-- Begin Entries --
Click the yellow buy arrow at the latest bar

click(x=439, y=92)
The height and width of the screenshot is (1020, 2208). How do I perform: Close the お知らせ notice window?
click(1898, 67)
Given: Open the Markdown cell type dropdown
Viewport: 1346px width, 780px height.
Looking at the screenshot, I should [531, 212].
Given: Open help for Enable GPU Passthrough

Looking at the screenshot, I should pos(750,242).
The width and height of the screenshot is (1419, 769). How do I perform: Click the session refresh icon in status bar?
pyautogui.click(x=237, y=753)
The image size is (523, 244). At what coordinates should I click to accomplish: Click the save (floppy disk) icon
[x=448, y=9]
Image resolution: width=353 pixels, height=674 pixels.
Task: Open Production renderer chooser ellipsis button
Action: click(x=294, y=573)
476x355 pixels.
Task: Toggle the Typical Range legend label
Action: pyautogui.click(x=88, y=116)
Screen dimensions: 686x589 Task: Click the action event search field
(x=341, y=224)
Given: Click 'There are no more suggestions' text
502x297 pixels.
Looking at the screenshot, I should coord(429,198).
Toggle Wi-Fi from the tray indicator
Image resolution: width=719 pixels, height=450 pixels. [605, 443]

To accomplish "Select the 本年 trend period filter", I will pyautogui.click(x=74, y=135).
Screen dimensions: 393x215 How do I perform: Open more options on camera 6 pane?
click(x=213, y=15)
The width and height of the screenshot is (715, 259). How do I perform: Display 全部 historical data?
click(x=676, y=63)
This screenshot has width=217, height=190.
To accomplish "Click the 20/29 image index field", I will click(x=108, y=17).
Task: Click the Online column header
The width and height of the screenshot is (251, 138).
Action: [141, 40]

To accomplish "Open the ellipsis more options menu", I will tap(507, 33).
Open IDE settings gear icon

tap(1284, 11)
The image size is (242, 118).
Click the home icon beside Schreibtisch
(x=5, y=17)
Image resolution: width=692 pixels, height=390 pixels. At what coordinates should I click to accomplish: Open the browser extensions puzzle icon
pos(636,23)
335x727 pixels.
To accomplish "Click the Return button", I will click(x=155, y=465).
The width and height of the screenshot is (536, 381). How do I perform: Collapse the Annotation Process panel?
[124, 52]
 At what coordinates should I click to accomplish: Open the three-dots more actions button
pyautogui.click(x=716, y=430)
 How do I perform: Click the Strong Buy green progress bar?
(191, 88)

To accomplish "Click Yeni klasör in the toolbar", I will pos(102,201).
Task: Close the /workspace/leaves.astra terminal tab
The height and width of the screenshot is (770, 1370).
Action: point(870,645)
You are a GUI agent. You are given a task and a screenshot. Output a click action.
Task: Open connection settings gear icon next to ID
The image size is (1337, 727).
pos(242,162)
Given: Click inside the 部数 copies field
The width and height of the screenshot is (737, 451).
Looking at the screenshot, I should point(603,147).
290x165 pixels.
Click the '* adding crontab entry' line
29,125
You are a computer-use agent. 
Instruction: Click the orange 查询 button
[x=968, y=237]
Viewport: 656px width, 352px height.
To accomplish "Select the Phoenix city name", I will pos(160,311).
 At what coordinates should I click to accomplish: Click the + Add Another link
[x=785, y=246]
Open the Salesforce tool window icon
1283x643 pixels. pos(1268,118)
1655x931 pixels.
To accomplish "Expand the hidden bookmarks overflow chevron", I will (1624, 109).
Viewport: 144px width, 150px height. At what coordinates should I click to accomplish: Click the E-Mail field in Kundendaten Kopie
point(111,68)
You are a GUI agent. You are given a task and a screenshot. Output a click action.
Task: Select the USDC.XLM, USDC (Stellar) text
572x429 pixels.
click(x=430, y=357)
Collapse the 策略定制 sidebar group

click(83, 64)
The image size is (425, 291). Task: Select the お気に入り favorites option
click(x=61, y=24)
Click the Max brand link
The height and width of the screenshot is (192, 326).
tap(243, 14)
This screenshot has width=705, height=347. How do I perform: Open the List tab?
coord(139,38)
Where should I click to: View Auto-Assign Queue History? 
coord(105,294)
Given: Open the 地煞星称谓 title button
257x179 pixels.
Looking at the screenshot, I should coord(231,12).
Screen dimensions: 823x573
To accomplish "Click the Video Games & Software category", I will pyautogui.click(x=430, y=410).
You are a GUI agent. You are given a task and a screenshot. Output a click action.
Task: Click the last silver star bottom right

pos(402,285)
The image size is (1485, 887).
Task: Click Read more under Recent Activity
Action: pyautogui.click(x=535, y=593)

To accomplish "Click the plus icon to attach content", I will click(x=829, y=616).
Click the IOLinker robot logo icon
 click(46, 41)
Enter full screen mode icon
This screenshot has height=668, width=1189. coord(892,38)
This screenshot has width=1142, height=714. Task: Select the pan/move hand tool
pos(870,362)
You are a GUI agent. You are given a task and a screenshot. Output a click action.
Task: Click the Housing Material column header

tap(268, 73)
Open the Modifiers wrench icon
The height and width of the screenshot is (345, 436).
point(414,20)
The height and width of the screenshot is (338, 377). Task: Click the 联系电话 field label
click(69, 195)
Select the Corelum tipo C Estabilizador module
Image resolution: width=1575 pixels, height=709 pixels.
-- End Entries --
■ **What you need to do**: In all of the records above, change "column header" to "table heading" and leave everything else the same.

■ **Correct response**:
Click the yellow buy arrow at the latest bar

click(x=439, y=92)
The height and width of the screenshot is (1020, 2208). How do I perform: Close the お知らせ notice window?
click(1898, 67)
Given: Open the Markdown cell type dropdown
Viewport: 1346px width, 780px height.
Looking at the screenshot, I should [531, 212].
Given: Open help for Enable GPU Passthrough

Looking at the screenshot, I should pos(750,242).
The width and height of the screenshot is (1419, 769). How do I perform: Click the session refresh icon in status bar?
pyautogui.click(x=237, y=753)
The image size is (523, 244). At what coordinates should I click to accomplish: Click the save (floppy disk) icon
[x=448, y=9]
Image resolution: width=353 pixels, height=674 pixels.
Task: Open Production renderer chooser ellipsis button
Action: click(x=294, y=573)
476x355 pixels.
Task: Toggle the Typical Range legend label
Action: pyautogui.click(x=88, y=116)
Screen dimensions: 686x589 Task: Click the action event search field
(x=341, y=224)
Given: Click 'There are no more suggestions' text
502x297 pixels.
Looking at the screenshot, I should coord(429,198).
Toggle Wi-Fi from the tray indicator
Image resolution: width=719 pixels, height=450 pixels. [605, 443]

To accomplish "Select the 本年 trend period filter", I will pyautogui.click(x=74, y=135).
Screen dimensions: 393x215 How do I perform: Open more options on camera 6 pane?
click(x=213, y=15)
The width and height of the screenshot is (715, 259). How do I perform: Display 全部 historical data?
click(x=676, y=63)
This screenshot has width=217, height=190.
To accomplish "Click the 20/29 image index field", I will click(x=108, y=17).
Task: Click the Online table heading
The width and height of the screenshot is (251, 138).
Action: [141, 40]

To accomplish "Open the ellipsis more options menu", I will tap(507, 33).
Open IDE settings gear icon

tap(1284, 11)
The image size is (242, 118).
Click the home icon beside Schreibtisch
(x=5, y=17)
Image resolution: width=692 pixels, height=390 pixels. At what coordinates should I click to accomplish: Open the browser extensions puzzle icon
pos(636,23)
335x727 pixels.
To accomplish "Click the Return button", I will click(x=155, y=465).
The width and height of the screenshot is (536, 381). How do I perform: Collapse the Annotation Process panel?
[124, 52]
 At what coordinates should I click to accomplish: Open the three-dots more actions button
pyautogui.click(x=716, y=430)
 How do I perform: Click the Strong Buy green progress bar?
(191, 88)

To accomplish "Click Yeni klasör in the toolbar", I will pos(102,201).
Task: Close the /workspace/leaves.astra terminal tab
The height and width of the screenshot is (770, 1370).
Action: point(870,645)
You are a GUI agent. You are given a task and a screenshot. Output a click action.
Task: Open connection settings gear icon next to ID
The image size is (1337, 727).
pos(242,162)
Given: Click inside the 部数 copies field
The width and height of the screenshot is (737, 451).
Looking at the screenshot, I should point(603,147).
290x165 pixels.
Click the '* adding crontab entry' line
29,125
You are a computer-use agent. 
Instruction: Click the orange 查询 button
[x=968, y=237]
Viewport: 656px width, 352px height.
To accomplish "Select the Phoenix city name", I will pos(160,311).
 At what coordinates should I click to accomplish: Click the + Add Another link
[x=785, y=246]
Open the Salesforce tool window icon
1283x643 pixels. pos(1268,118)
1655x931 pixels.
To accomplish "Expand the hidden bookmarks overflow chevron", I will (1624, 109).
Viewport: 144px width, 150px height. At what coordinates should I click to accomplish: Click the E-Mail field in Kundendaten Kopie
point(111,68)
You are a GUI agent. You are given a task and a screenshot. Output a click action.
Task: Select the USDC.XLM, USDC (Stellar) text
572x429 pixels.
click(x=430, y=357)
Collapse the 策略定制 sidebar group

click(83, 64)
The image size is (425, 291). Task: Select the お気に入り favorites option
click(x=61, y=24)
Click the Max brand link
The height and width of the screenshot is (192, 326).
tap(243, 14)
This screenshot has width=705, height=347. How do I perform: Open the List tab?
coord(139,38)
Where should I click to: View Auto-Assign Queue History? 
coord(105,294)
Given: Open the 地煞星称谓 title button
257x179 pixels.
Looking at the screenshot, I should coord(231,12).
Screen dimensions: 823x573
To accomplish "Click the Video Games & Software category", I will pyautogui.click(x=430, y=410).
You are a GUI agent. You are given a task and a screenshot. Output a click action.
Task: Click the last silver star bottom right

pos(402,285)
The image size is (1485, 887).
Task: Click Read more under Recent Activity
Action: pyautogui.click(x=535, y=593)

To accomplish "Click the plus icon to attach content", I will click(x=829, y=616).
Click the IOLinker robot logo icon
 click(46, 41)
Enter full screen mode icon
This screenshot has height=668, width=1189. coord(892,38)
This screenshot has width=1142, height=714. Task: Select the pan/move hand tool
pos(870,362)
You are a GUI agent. You are given a task and a screenshot. Output a click action.
Task: Click the Housing Material table heading

tap(268, 73)
Open the Modifiers wrench icon
The height and width of the screenshot is (345, 436).
point(414,20)
The height and width of the screenshot is (338, 377). Task: Click the 联系电话 field label
click(69, 195)
Select the Corelum tipo C Estabilizador module
Image resolution: width=1575 pixels, height=709 pixels.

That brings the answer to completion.